### Aim of the task:
The records below need to be restated word for word.

[[ Supplied records open ]]

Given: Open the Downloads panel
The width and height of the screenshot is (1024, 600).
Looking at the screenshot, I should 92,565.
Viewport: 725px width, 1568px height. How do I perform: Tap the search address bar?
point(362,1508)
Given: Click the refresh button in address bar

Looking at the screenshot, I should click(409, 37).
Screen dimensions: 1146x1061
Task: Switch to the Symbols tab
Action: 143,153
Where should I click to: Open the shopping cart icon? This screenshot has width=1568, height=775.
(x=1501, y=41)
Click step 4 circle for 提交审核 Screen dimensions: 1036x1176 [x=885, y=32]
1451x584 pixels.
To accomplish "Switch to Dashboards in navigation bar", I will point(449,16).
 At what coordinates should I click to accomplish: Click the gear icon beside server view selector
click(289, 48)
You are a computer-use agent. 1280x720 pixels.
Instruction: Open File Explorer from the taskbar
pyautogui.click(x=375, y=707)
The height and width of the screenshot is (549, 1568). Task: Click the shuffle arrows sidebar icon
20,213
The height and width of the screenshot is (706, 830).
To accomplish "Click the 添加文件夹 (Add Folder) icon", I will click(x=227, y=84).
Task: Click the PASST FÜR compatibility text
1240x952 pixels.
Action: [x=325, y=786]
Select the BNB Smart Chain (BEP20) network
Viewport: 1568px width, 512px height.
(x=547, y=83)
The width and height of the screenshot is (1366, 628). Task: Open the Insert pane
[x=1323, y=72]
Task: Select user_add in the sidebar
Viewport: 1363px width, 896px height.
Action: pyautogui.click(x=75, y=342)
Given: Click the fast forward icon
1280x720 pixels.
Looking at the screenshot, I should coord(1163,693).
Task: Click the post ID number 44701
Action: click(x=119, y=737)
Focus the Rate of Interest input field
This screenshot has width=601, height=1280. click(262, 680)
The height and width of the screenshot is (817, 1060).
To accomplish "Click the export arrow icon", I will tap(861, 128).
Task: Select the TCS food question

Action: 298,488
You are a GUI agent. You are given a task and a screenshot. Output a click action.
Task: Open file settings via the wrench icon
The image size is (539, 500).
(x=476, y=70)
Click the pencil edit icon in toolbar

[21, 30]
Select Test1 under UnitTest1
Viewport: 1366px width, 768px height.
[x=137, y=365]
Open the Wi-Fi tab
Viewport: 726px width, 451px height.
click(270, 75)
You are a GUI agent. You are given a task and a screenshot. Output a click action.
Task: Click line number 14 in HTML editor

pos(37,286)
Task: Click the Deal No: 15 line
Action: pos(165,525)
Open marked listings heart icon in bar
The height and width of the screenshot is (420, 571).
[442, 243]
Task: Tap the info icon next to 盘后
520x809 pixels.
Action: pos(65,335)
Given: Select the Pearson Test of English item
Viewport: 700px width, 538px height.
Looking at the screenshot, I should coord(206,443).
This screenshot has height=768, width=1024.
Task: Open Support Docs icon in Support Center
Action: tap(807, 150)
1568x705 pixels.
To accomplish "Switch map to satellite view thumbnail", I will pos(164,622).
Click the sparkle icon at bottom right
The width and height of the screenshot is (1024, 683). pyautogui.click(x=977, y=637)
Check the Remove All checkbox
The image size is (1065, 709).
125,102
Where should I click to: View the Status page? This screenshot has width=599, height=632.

[[ Supplied records closed ]]

### Response to the task:
Given: Open the Downloads panel
The width and height of the screenshot is (1024, 600).
Looking at the screenshot, I should 92,565.
Viewport: 725px width, 1568px height. How do I perform: Tap the search address bar?
point(362,1508)
Given: Click the refresh button in address bar

Looking at the screenshot, I should click(409, 37).
Screen dimensions: 1146x1061
Task: Switch to the Symbols tab
Action: 143,153
Where should I click to: Open the shopping cart icon? This screenshot has width=1568, height=775.
(x=1501, y=41)
Click step 4 circle for 提交审核 Screen dimensions: 1036x1176 [x=885, y=32]
1451x584 pixels.
To accomplish "Switch to Dashboards in navigation bar", I will point(449,16).
 At what coordinates should I click to accomplish: Click the gear icon beside server view selector
click(289, 48)
You are a computer-use agent. 1280x720 pixels.
Instruction: Open File Explorer from the taskbar
pyautogui.click(x=375, y=707)
The height and width of the screenshot is (549, 1568). Task: Click the shuffle arrows sidebar icon
20,213
The height and width of the screenshot is (706, 830).
To accomplish "Click the 添加文件夹 (Add Folder) icon", I will click(x=227, y=84).
Task: Click the PASST FÜR compatibility text
1240x952 pixels.
Action: [x=325, y=786]
Select the BNB Smart Chain (BEP20) network
Viewport: 1568px width, 512px height.
(x=547, y=83)
The width and height of the screenshot is (1366, 628). Task: Open the Insert pane
[x=1323, y=72]
Task: Select user_add in the sidebar
Viewport: 1363px width, 896px height.
Action: pyautogui.click(x=75, y=342)
Given: Click the fast forward icon
1280x720 pixels.
Looking at the screenshot, I should coord(1163,693).
Task: Click the post ID number 44701
Action: click(x=119, y=737)
Focus the Rate of Interest input field
This screenshot has width=601, height=1280. click(262, 680)
The height and width of the screenshot is (817, 1060).
To accomplish "Click the export arrow icon", I will tap(861, 128).
Task: Select the TCS food question

Action: 298,488
You are a GUI agent. You are given a task and a screenshot. Output a click action.
Task: Open file settings via the wrench icon
The image size is (539, 500).
(x=476, y=70)
Click the pencil edit icon in toolbar

[21, 30]
Select Test1 under UnitTest1
Viewport: 1366px width, 768px height.
[x=137, y=365]
Open the Wi-Fi tab
Viewport: 726px width, 451px height.
click(270, 75)
You are a GUI agent. You are given a task and a screenshot. Output a click action.
Task: Click line number 14 in HTML editor

pos(37,286)
Task: Click the Deal No: 15 line
Action: pos(165,525)
Open marked listings heart icon in bar
The height and width of the screenshot is (420, 571).
[442, 243]
Task: Tap the info icon next to 盘后
520x809 pixels.
Action: pos(65,335)
Given: Select the Pearson Test of English item
Viewport: 700px width, 538px height.
Looking at the screenshot, I should coord(206,443).
This screenshot has height=768, width=1024.
Task: Open Support Docs icon in Support Center
Action: tap(807, 150)
1568x705 pixels.
To accomplish "Switch map to satellite view thumbnail", I will pos(164,622).
Click the sparkle icon at bottom right
The width and height of the screenshot is (1024, 683). pyautogui.click(x=977, y=637)
Check the Remove All checkbox
The image size is (1065, 709).
125,102
Where should I click to: View the Status page? This screenshot has width=599, height=632.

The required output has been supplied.